◆ Exercise prompt
Copy out all of the data below with no alterations.

Start of Provided data

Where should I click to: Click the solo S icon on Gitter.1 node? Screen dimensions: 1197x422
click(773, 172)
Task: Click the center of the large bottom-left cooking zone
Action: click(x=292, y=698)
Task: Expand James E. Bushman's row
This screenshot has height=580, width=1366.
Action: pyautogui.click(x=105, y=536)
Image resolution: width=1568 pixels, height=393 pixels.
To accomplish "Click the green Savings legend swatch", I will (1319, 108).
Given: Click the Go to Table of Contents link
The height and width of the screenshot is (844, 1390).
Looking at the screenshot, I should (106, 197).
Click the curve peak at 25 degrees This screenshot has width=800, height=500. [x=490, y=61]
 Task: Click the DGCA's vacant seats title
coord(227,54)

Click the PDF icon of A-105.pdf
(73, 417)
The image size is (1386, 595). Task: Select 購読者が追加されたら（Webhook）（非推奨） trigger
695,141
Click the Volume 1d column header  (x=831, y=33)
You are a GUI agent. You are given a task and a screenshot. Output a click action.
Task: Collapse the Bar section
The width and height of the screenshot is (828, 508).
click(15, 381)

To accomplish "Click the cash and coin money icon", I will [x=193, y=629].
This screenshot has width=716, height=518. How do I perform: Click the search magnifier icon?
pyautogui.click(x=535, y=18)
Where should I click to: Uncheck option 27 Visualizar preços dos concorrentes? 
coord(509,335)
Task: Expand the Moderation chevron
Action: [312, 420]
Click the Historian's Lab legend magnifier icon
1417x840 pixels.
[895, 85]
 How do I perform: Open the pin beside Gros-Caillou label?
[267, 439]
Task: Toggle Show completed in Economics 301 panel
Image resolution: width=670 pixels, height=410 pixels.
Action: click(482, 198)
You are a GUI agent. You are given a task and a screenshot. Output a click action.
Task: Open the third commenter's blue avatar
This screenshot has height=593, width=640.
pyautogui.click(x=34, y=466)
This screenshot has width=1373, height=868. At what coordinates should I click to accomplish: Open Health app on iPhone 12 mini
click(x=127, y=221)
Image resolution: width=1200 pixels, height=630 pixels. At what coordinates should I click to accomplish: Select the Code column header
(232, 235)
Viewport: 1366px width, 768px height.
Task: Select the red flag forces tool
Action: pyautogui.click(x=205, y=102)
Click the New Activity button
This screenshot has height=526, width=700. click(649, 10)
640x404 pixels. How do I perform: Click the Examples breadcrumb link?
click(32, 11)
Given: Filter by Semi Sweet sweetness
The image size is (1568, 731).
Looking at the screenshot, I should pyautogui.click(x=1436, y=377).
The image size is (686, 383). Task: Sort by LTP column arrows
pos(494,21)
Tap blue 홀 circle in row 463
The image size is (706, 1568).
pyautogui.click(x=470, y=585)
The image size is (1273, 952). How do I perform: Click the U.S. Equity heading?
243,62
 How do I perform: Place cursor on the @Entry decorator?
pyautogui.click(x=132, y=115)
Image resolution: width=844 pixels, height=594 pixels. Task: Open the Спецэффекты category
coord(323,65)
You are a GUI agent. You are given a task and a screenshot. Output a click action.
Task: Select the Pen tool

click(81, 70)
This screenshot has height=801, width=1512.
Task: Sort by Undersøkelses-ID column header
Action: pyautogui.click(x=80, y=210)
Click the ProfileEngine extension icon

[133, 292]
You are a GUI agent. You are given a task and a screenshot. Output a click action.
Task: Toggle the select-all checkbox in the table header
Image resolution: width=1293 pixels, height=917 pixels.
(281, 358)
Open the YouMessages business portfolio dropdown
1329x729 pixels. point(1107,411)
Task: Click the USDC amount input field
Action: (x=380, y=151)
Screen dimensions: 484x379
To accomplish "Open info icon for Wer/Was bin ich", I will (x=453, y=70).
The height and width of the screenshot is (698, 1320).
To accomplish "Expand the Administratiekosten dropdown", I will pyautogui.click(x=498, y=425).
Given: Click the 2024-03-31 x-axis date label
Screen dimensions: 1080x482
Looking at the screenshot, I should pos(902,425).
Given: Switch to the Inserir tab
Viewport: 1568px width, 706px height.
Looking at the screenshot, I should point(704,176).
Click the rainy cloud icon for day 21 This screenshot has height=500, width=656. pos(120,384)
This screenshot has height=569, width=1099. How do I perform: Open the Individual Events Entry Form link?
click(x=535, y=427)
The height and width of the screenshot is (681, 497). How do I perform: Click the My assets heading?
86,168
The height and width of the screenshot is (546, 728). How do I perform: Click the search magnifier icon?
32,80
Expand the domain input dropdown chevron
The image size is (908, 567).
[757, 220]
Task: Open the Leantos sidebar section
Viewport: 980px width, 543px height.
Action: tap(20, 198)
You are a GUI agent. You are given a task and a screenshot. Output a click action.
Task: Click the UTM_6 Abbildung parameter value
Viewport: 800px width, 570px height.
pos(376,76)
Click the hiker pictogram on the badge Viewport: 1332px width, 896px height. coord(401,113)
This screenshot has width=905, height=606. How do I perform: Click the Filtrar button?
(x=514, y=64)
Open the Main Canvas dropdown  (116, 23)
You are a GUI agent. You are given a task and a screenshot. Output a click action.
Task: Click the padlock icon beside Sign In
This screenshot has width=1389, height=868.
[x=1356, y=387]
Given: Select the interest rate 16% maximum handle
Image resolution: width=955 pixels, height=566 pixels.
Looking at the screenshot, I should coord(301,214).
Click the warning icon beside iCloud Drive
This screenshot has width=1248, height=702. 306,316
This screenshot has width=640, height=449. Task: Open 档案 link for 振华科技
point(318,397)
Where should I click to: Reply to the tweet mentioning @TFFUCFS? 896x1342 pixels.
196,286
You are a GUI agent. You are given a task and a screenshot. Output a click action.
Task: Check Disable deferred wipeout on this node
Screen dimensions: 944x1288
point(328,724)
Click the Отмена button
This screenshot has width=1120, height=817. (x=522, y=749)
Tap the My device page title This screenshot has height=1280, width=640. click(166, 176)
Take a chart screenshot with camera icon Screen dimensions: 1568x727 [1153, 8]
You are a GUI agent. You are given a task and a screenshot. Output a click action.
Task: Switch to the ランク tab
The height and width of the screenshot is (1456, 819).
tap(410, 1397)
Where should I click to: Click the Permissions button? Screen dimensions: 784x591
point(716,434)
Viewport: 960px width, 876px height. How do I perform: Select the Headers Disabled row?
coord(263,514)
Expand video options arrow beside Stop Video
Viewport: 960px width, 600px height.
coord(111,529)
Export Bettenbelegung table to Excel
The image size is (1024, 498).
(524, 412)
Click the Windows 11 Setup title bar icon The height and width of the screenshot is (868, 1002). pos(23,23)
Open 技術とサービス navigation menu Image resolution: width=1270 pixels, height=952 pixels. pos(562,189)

End of Provided data

◆ Result of this exercise
Where should I click to: Click the solo S icon on Gitter.1 node? Screen dimensions: 1197x422
click(773, 172)
Task: Click the center of the large bottom-left cooking zone
Action: click(x=292, y=698)
Task: Expand James E. Bushman's row
This screenshot has height=580, width=1366.
Action: pyautogui.click(x=105, y=536)
Image resolution: width=1568 pixels, height=393 pixels.
To accomplish "Click the green Savings legend swatch", I will (1319, 108).
Given: Click the Go to Table of Contents link
The height and width of the screenshot is (844, 1390).
Looking at the screenshot, I should (106, 197).
Click the curve peak at 25 degrees This screenshot has width=800, height=500. [x=490, y=61]
 Task: Click the DGCA's vacant seats title
coord(227,54)

Click the PDF icon of A-105.pdf
(73, 417)
The image size is (1386, 595). Task: Select 購読者が追加されたら（Webhook）（非推奨） trigger
695,141
Click the Volume 1d column header  (x=831, y=33)
You are a GUI agent. You are given a task and a screenshot. Output a click action.
Task: Collapse the Bar section
The width and height of the screenshot is (828, 508).
click(15, 381)

To accomplish "Click the cash and coin money icon", I will [x=193, y=629].
This screenshot has width=716, height=518. How do I perform: Click the search magnifier icon?
pyautogui.click(x=535, y=18)
Where should I click to: Uncheck option 27 Visualizar preços dos concorrentes? 
coord(509,335)
Task: Expand the Moderation chevron
Action: [312, 420]
Click the Historian's Lab legend magnifier icon
1417x840 pixels.
[895, 85]
 How do I perform: Open the pin beside Gros-Caillou label?
[267, 439]
Task: Toggle Show completed in Economics 301 panel
Image resolution: width=670 pixels, height=410 pixels.
Action: click(482, 198)
You are a GUI agent. You are given a task and a screenshot. Output a click action.
Task: Open the third commenter's blue avatar
This screenshot has height=593, width=640.
pyautogui.click(x=34, y=466)
This screenshot has width=1373, height=868. At what coordinates should I click to accomplish: Open Health app on iPhone 12 mini
click(x=127, y=221)
Image resolution: width=1200 pixels, height=630 pixels. At what coordinates should I click to accomplish: Select the Code column header
(232, 235)
Viewport: 1366px width, 768px height.
Task: Select the red flag forces tool
Action: pyautogui.click(x=205, y=102)
Click the New Activity button
This screenshot has height=526, width=700. click(649, 10)
640x404 pixels. How do I perform: Click the Examples breadcrumb link?
click(32, 11)
Given: Filter by Semi Sweet sweetness
The image size is (1568, 731).
Looking at the screenshot, I should pyautogui.click(x=1436, y=377).
The image size is (686, 383). Task: Sort by LTP column arrows
pos(494,21)
Tap blue 홀 circle in row 463
The image size is (706, 1568).
pyautogui.click(x=470, y=585)
The image size is (1273, 952). How do I perform: Click the U.S. Equity heading?
243,62
 How do I perform: Place cursor on the @Entry decorator?
pyautogui.click(x=132, y=115)
Image resolution: width=844 pixels, height=594 pixels. Task: Open the Спецэффекты category
coord(323,65)
You are a GUI agent. You are given a task and a screenshot. Output a click action.
Task: Select the Pen tool

click(81, 70)
This screenshot has height=801, width=1512.
Task: Sort by Undersøkelses-ID column header
Action: pyautogui.click(x=80, y=210)
Click the ProfileEngine extension icon

[133, 292]
You are a GUI agent. You are given a task and a screenshot. Output a click action.
Task: Toggle the select-all checkbox in the table header
Image resolution: width=1293 pixels, height=917 pixels.
(281, 358)
Open the YouMessages business portfolio dropdown
1329x729 pixels. point(1107,411)
Task: Click the USDC amount input field
Action: (x=380, y=151)
Screen dimensions: 484x379
To accomplish "Open info icon for Wer/Was bin ich", I will (x=453, y=70).
The height and width of the screenshot is (698, 1320).
To accomplish "Expand the Administratiekosten dropdown", I will pyautogui.click(x=498, y=425).
Given: Click the 2024-03-31 x-axis date label
Screen dimensions: 1080x482
Looking at the screenshot, I should pos(902,425).
Given: Switch to the Inserir tab
Viewport: 1568px width, 706px height.
Looking at the screenshot, I should point(704,176).
Click the rainy cloud icon for day 21 This screenshot has height=500, width=656. pos(120,384)
This screenshot has height=569, width=1099. How do I perform: Open the Individual Events Entry Form link?
click(x=535, y=427)
The height and width of the screenshot is (681, 497). How do I perform: Click the My assets heading?
86,168
The height and width of the screenshot is (546, 728). How do I perform: Click the search magnifier icon?
32,80
Expand the domain input dropdown chevron
The image size is (908, 567).
[757, 220]
Task: Open the Leantos sidebar section
Viewport: 980px width, 543px height.
Action: tap(20, 198)
You are a GUI agent. You are given a task and a screenshot. Output a click action.
Task: Click the UTM_6 Abbildung parameter value
Viewport: 800px width, 570px height.
pos(376,76)
Click the hiker pictogram on the badge Viewport: 1332px width, 896px height. coord(401,113)
This screenshot has width=905, height=606. How do I perform: Click the Filtrar button?
(x=514, y=64)
Open the Main Canvas dropdown  (116, 23)
You are a GUI agent. You are given a task and a screenshot. Output a click action.
Task: Click the padlock icon beside Sign In
This screenshot has width=1389, height=868.
[x=1356, y=387]
Given: Select the interest rate 16% maximum handle
Image resolution: width=955 pixels, height=566 pixels.
Looking at the screenshot, I should coord(301,214).
Click the warning icon beside iCloud Drive
This screenshot has width=1248, height=702. 306,316
This screenshot has width=640, height=449. Task: Open 档案 link for 振华科技
point(318,397)
Where should I click to: Reply to the tweet mentioning @TFFUCFS? 896x1342 pixels.
196,286
You are a GUI agent. You are given a task and a screenshot. Output a click action.
Task: Check Disable deferred wipeout on this node
Screen dimensions: 944x1288
point(328,724)
Click the Отмена button
This screenshot has width=1120, height=817. (x=522, y=749)
Tap the My device page title This screenshot has height=1280, width=640. click(166, 176)
Take a chart screenshot with camera icon Screen dimensions: 1568x727 [1153, 8]
You are a GUI agent. You are given a task and a screenshot. Output a click action.
Task: Switch to the ランク tab
The height and width of the screenshot is (1456, 819).
tap(410, 1397)
Where should I click to: Click the Permissions button? Screen dimensions: 784x591
point(716,434)
Viewport: 960px width, 876px height. How do I perform: Select the Headers Disabled row?
coord(263,514)
Expand video options arrow beside Stop Video
Viewport: 960px width, 600px height.
coord(111,529)
Export Bettenbelegung table to Excel
The image size is (1024, 498).
(524, 412)
Click the Windows 11 Setup title bar icon The height and width of the screenshot is (868, 1002). pos(23,23)
Open 技術とサービス navigation menu Image resolution: width=1270 pixels, height=952 pixels. pos(562,189)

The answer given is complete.